Spione aus Ost und West, eine fast vereitelte deutsche Einheit und schräges Schrebergarten-Personal: Eine astreine Räuberpistole ist der neueste Krimi aus Westfalen – und in seiner Überdrehtheit ziemlich unterhaltsam.
Zu Beginn dieses Krimis wird nicht nur eine weibliche Leiche abtransportiert. Sondern auch zwei dahingeschiedene Eichhörnchen – wie ihr menschliches “Pendant” festgeschnallt auf einer Bahre. Nur eins von vielen absurden Bildern in dem an skurrilen Momenten reichen Münsteraner “Tatort: Unter Gärtnern”, den Das Erste am 17. März von 20.15 bis 21.45 Uhr ausstrahlt.

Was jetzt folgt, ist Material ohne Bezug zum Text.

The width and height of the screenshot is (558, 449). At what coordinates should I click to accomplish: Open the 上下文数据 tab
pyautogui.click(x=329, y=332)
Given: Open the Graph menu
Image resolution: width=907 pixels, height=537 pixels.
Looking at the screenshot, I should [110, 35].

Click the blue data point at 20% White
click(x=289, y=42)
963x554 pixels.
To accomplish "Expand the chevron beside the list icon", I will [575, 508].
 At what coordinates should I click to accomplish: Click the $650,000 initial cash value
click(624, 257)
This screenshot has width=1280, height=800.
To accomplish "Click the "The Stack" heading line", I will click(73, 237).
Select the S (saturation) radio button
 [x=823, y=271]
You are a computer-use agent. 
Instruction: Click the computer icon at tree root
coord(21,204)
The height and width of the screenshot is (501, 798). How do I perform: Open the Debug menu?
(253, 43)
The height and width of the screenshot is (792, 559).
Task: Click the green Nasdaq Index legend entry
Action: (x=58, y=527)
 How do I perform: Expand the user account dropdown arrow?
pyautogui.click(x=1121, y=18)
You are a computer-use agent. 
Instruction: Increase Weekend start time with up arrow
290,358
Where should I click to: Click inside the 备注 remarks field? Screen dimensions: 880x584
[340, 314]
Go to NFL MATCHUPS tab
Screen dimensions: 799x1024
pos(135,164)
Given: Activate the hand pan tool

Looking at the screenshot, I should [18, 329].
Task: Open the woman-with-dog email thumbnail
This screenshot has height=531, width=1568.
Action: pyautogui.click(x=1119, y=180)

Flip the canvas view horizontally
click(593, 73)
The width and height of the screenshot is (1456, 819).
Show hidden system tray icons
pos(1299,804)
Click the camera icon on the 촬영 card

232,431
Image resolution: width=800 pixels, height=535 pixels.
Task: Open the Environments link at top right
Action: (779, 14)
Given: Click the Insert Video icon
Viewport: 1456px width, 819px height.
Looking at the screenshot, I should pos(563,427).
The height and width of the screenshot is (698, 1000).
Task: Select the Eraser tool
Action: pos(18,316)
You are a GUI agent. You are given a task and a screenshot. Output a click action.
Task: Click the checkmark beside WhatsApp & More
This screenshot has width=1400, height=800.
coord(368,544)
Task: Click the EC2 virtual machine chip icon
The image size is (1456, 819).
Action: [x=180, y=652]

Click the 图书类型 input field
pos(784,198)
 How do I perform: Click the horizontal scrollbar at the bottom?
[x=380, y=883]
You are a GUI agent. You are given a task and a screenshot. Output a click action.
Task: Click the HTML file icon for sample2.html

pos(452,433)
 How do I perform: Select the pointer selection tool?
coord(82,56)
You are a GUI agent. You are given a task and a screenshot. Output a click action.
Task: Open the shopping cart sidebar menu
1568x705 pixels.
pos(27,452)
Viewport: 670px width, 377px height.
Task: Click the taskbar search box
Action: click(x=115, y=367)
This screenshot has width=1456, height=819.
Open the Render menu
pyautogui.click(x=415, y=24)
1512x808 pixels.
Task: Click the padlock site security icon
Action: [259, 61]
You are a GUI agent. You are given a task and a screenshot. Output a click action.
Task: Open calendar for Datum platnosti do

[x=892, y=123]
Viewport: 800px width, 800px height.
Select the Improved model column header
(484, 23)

Außerdem im Sortiment dieses einmal mehr zum “höheren Blödsinn” tendierenden Boerne-Thiel-“Tatorts”: Eine sogenannte Karottenleiche, “ein roter Bulle” und das “Havanna-Syndrom”, ausgelöst durch eine Art Mikrowellen-Waffe (und hier deutlich tödlicher als beim realen Vorbild). Dazu eine Verfolgungsjagd, bei der die Flüchtige mithilfe eines speerförmigen Gartengeräts und einer Art großem Pflanzkübel festgesetzt wird, CIA- und russische Agenten sowie die ganz große Weltpolitik. Die, erfährt man hier, hätte im Juni 1990 bei Verhandlungen zwischen deutschem und russischem Außenminister in Münster um ein Haar eine komplett andere Richtung genommen – wenn, ja, wenn Heidi Veith nicht gewesen wäre.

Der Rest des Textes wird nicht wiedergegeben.